Work task>
Verbatim copy, images removed: write out the entries below.

□ □ □ □ □ □ □

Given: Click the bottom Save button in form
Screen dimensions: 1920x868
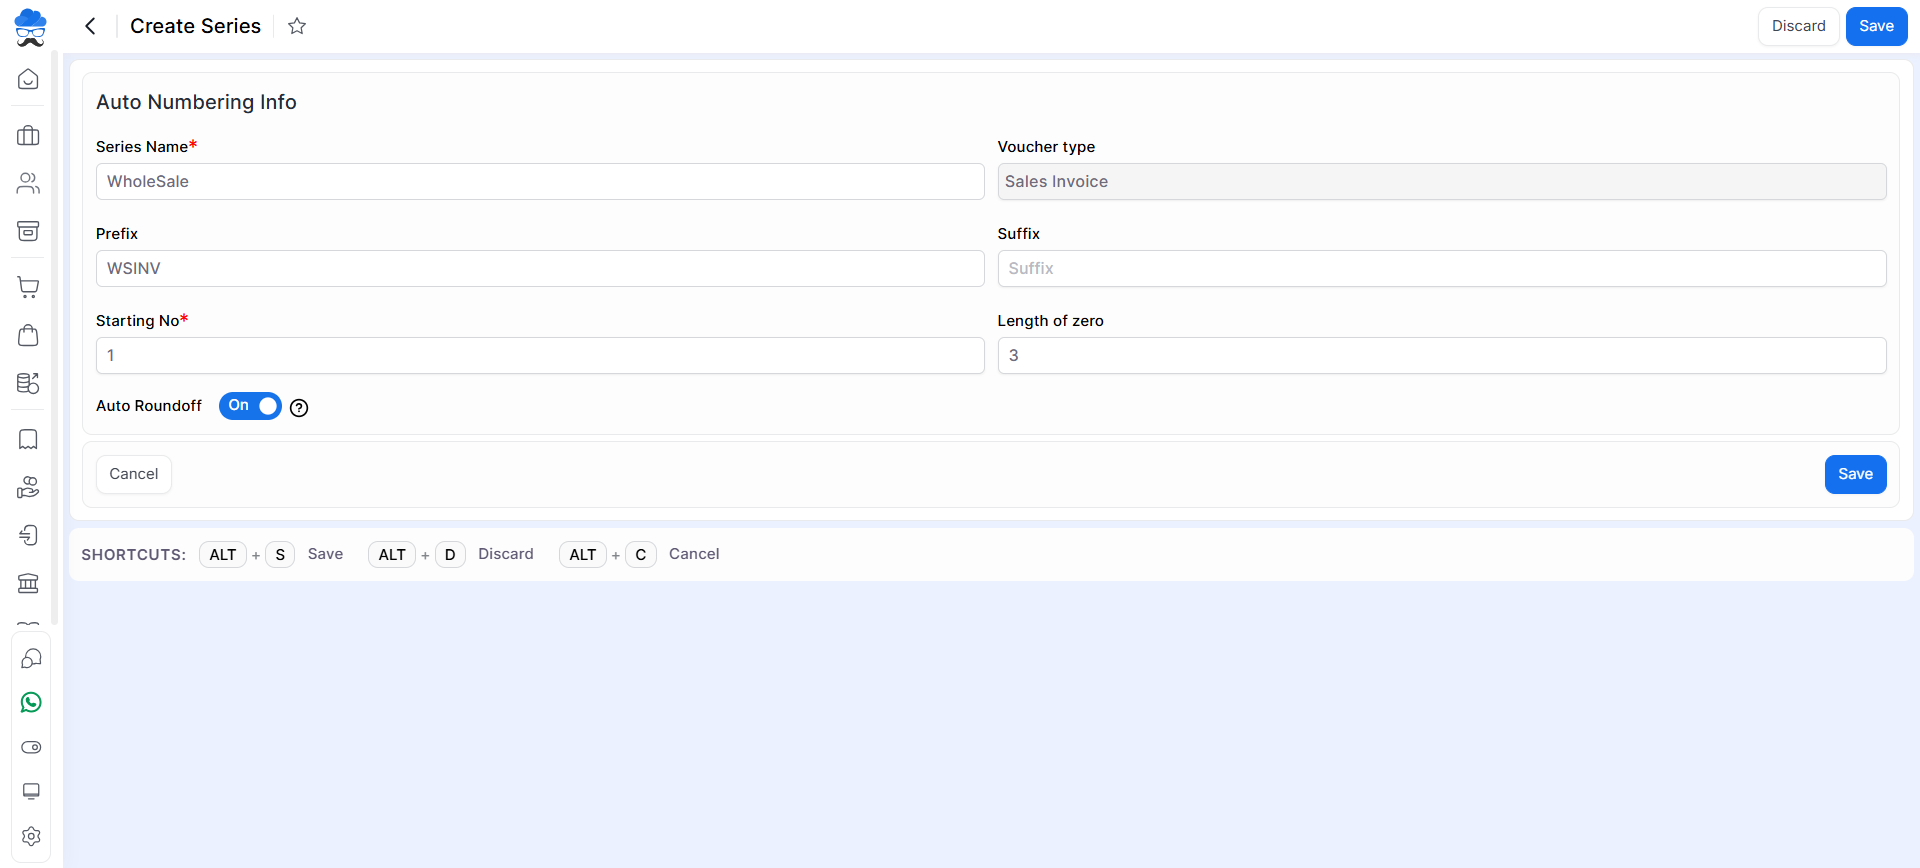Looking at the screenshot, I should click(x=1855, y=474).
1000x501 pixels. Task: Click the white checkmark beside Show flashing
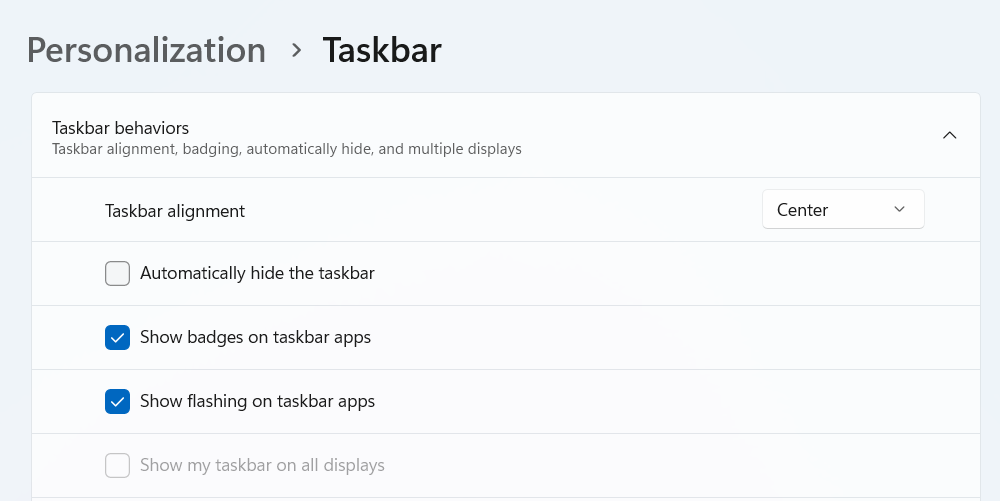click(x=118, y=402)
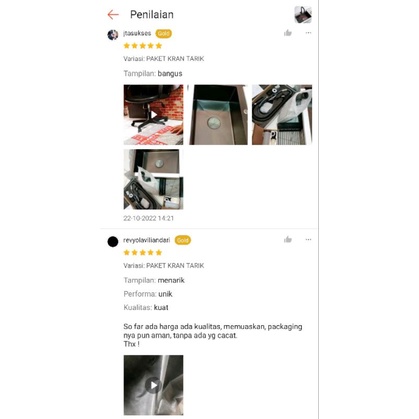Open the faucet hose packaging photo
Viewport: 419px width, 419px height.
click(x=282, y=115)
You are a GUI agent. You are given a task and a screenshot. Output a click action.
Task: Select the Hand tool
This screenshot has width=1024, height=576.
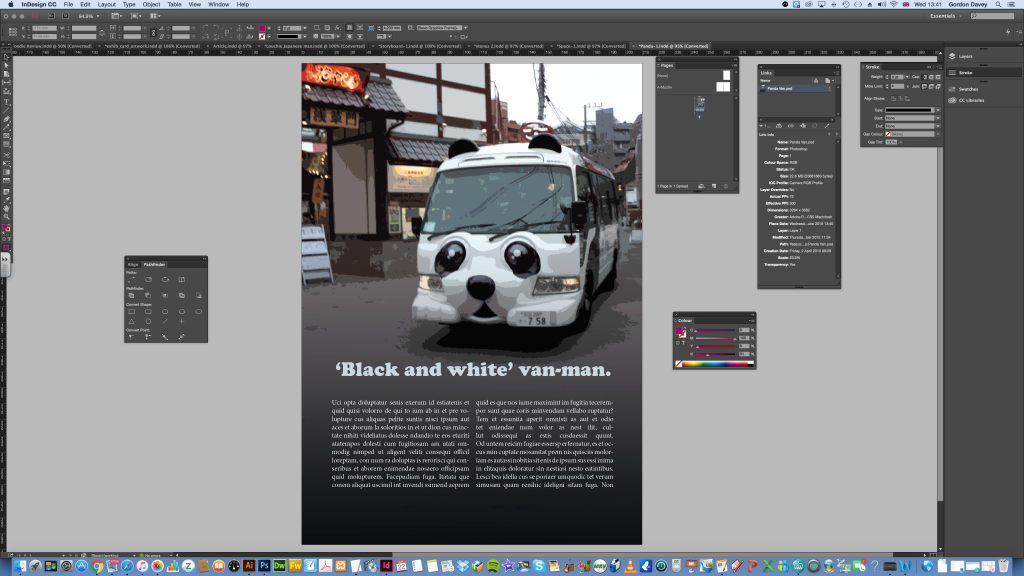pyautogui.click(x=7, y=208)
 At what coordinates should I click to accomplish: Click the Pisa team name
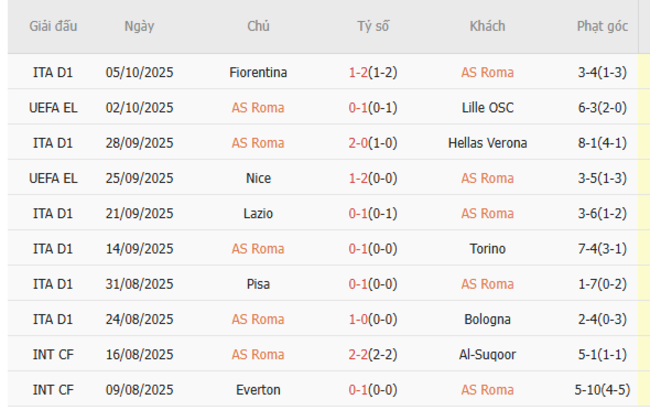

□ □ □ □ □ □ □

Expected output>
Given: Click the bottom Save button in form
Screen dimensions: 1920x868
Looking at the screenshot, I should click(x=1855, y=474).
1000x501 pixels. Task: Click the white checkmark beside Show flashing
click(x=118, y=402)
Open the faucet hose packaging photo
Viewport: 419px width, 419px height.
click(x=282, y=115)
You are a GUI agent. You are given a task and a screenshot. Output a click action.
Task: Select the Hand tool
This screenshot has width=1024, height=576.
pyautogui.click(x=7, y=208)
 At what coordinates should I click to accomplish: Click the Pisa team name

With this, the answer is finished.